Although perhaps far removed from nursing, many nurses can become a nanny as it allows them to work on a one-one-one basis with a young child.

  1. Acute Care Nurse

Adult-gerontology acute care is a very popular field of work, where you take care of adult patients with various problems as and when they present themselves.

  1. Community Nurse

Represent an entire community of people, usually underserved ones.

  1. Obtain Further Non-nursing Related Education, Such as Counseling, Social Work or Law

Many nurses who hold a bachelor’s degree go on to achieve another bachelor’s or a master’s degree in an non-nursing field.

  1. Health Programs Nurse

The development of health programs allows you to make a true difference across the world, improving outcomes while reducing costs at the same time.

  1. Health Representative at Conferences and Media

Whenever decisions are made in the field of healthcare, they have to be presented to the rest of the world and questions have to be answered about this.

  1. NGO Nurse

Non-Government Organizations (NGOs) often help to improve the world on a very personal level and offer very rewarding career options.

  1. Procurement Nurse

You will purchase the equipment needed for nurses to do their jobs properly, always trying to find the lowest price and highest quality.

  1. Nursing Students Mentor

New students require mentors to look up to. This is something anyone with a nursing degree should aspire to be.

  1. Grant Writing Nurse

Grant writing means you are directly responsible for applying for funding in the hopes of improving health care delivery.

  1. Health Facilities Survey Nurse

This will allow you to ensure health facilities are fit and will actually improve the health of the people they serve.

  1. Commissioner for Health Products and Programs

More and more services are now outsourced and by working in commissioning.
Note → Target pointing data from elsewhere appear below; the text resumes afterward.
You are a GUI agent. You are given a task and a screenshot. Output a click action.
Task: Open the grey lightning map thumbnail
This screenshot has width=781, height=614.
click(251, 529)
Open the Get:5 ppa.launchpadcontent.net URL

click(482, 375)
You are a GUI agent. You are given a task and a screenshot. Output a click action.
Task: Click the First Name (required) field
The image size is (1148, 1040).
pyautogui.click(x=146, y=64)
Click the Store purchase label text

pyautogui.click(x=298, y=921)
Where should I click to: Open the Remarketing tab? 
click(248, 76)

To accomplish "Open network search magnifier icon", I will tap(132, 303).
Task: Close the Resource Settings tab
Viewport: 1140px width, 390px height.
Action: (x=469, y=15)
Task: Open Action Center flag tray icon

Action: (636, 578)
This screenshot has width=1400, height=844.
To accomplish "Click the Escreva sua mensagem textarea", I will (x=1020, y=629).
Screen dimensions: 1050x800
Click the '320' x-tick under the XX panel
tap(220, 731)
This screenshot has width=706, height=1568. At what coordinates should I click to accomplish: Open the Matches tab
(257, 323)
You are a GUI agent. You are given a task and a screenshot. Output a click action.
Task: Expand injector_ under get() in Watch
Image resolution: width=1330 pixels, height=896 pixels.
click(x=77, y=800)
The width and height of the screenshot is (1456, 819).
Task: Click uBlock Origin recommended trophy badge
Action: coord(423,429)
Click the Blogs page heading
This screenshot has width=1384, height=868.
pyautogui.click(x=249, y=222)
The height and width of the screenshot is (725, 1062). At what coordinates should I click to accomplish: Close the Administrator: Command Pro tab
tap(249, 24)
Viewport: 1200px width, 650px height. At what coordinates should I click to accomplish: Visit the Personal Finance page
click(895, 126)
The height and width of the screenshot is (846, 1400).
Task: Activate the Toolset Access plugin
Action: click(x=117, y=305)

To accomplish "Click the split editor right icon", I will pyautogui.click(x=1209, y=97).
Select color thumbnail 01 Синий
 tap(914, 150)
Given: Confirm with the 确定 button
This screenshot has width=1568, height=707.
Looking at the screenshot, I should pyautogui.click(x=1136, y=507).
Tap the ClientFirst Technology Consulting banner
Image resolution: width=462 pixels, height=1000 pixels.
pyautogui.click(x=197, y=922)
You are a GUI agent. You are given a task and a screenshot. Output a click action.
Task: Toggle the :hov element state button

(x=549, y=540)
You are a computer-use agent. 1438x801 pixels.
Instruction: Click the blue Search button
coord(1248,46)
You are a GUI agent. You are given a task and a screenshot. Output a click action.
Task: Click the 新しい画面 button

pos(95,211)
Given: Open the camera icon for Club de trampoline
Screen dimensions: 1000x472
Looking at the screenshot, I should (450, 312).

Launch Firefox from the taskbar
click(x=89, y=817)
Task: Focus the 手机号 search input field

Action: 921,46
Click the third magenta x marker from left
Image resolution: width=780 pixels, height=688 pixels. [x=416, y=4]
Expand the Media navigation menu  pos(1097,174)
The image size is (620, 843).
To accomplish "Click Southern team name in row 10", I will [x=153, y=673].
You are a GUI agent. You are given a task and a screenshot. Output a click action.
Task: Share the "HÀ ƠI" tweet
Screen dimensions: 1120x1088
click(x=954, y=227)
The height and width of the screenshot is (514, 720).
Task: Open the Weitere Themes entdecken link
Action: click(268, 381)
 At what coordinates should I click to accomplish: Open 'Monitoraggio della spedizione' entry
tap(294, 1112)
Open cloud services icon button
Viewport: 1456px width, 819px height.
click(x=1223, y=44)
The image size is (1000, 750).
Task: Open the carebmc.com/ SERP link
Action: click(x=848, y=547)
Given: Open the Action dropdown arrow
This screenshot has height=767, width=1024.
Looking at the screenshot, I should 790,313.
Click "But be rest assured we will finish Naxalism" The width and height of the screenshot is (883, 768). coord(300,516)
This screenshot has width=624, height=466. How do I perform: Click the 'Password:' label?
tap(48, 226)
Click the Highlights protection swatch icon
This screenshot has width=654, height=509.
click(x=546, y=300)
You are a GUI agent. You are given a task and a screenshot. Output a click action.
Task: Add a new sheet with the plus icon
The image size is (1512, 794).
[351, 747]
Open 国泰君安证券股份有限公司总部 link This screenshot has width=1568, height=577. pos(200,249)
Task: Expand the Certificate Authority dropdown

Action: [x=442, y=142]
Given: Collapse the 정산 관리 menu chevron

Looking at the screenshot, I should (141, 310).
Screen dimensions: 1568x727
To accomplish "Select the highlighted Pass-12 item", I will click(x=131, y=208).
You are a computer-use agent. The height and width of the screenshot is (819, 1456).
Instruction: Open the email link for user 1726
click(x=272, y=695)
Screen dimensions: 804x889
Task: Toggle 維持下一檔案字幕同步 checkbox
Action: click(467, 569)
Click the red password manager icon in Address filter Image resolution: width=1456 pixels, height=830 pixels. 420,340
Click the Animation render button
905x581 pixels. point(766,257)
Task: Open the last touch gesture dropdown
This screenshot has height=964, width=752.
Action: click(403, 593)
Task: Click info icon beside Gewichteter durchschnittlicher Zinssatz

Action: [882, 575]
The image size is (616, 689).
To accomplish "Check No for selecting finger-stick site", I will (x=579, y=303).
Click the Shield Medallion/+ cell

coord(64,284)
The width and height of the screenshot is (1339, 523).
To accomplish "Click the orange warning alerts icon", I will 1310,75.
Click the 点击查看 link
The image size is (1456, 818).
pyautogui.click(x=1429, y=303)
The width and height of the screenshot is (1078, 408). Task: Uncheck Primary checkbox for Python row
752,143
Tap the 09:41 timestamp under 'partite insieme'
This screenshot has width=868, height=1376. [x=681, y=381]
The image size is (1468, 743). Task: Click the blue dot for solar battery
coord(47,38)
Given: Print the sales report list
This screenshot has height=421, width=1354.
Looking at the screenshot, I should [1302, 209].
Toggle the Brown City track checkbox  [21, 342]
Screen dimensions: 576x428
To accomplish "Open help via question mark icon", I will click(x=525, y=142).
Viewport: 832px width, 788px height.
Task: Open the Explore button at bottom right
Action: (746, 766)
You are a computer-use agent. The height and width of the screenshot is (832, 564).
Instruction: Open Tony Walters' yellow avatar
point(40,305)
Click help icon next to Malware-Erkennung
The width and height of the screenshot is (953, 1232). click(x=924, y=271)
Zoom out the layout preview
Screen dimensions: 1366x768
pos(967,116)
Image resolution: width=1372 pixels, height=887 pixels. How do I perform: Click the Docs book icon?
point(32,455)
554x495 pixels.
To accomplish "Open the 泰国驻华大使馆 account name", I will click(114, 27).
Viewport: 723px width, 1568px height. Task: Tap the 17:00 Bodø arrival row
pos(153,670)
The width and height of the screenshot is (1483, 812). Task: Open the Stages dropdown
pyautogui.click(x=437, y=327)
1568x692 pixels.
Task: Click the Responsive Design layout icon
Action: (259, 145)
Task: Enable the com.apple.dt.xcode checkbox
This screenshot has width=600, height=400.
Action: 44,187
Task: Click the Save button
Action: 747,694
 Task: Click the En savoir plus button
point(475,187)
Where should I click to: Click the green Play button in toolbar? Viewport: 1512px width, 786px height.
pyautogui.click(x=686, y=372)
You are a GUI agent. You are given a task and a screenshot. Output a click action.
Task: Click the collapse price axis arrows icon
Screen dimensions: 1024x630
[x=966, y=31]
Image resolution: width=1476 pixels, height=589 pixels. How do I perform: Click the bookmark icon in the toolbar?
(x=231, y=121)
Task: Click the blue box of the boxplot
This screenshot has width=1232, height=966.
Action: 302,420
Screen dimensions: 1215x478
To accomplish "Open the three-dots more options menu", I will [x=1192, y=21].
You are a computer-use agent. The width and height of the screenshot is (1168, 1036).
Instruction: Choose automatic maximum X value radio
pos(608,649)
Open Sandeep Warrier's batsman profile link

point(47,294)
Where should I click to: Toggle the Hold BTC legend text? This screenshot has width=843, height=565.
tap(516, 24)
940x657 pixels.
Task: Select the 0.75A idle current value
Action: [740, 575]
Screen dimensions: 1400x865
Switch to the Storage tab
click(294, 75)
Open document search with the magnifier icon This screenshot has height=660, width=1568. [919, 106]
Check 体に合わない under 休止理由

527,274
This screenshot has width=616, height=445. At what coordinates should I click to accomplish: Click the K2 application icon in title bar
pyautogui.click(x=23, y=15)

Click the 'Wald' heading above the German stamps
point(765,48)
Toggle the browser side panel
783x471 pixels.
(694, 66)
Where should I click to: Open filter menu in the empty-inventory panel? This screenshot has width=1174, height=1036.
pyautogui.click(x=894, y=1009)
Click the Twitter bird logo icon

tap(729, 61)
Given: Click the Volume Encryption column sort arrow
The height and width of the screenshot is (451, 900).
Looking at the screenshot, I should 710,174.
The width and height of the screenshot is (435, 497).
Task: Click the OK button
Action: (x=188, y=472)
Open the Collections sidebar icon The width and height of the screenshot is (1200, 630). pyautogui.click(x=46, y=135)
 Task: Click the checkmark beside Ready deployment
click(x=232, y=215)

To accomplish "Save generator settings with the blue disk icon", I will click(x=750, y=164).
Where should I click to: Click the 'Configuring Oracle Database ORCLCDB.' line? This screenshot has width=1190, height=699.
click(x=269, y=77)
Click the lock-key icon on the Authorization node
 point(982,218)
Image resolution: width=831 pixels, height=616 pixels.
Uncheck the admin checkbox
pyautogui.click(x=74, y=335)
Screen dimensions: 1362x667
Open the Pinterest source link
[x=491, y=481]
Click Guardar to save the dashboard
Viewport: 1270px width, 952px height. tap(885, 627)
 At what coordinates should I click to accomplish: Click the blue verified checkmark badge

You will ensure that the right services are used.

  1. Quality Nurse

Quality improvement can be achieved in all areas of nursing.

  1. Public Health Research Nurse

See whether certain initiatives have actually improved the health outcomes of the population and why.

  1. Disease Prevention Nurse

Help stop the spread of infectious diseases.

  1. Epidemics Research Nurse

There is a significant worry that we are on the brink of a new epidemic or pandemic, like Ebola. Nurses are needed to research the various new illnesses and come up with cures and techniques to prevent spreading.

  1. Asylum Nurse

Asylum seekers often have highly complex health needs, including psychological needs.

  1. Nurse for At Risk Populations

Certain populations are classed as “at risk,” such as veterans and the homeless. They often require specialized health care.

  1. Nurse Lobbyist

You will speak to Congressmen and Senators in the hope of encouraging certain health care ideas to be legislated and receive funding.

  1. Federal Health Care Nurse

Work on federal health care development programs to affect outcomes for various populations.

  1. Continuous Professional Education Coordination

All nurses are dedicated to their continuous professional education. Coordinating this and keeping on records on further education is an interesting and varied role.

  1. Bioterrorism Research Nurse

Bioterrorism requires extensive knowledge on development and behavior of pathogens.

  1. Medical Journalist

Investigate and report on healthcare issues around the globe.

  1. Disaster Management and Relief Nurse

Provide health care to affected populations after a disaster.

  1. Toxicology Nurse

Having an understanding of poisons and their effects on humans is hugely important.

  1. Environmental Health Nurse

Environmental health, how our behavior affects the planet and how the planet affects our health are very important issues to look at for a nurse.

  1. Hazardous Waste Nurse

Hazardous waste could have devastating consequences on the health of entire populations.

  1. Industrial Nurse

This is closely related to occupational health, although this type of nurse will look more at overall risk and hazard prevention.

  1. Forensic Nurse

Forensic nursing is often required after crimes have been committed.

  1. Study Programs Development Nurse

Develop programs for the next nursing generation.

  1. Vaccine Research Nurse

Ensure that people are immunized against various illnesses, and review their effectiveness and possible side effects.

  1. Ambulatory Care Nurse

With ambulatory care, cases that would usually require stay in hospital are resolved on an outpatient basis.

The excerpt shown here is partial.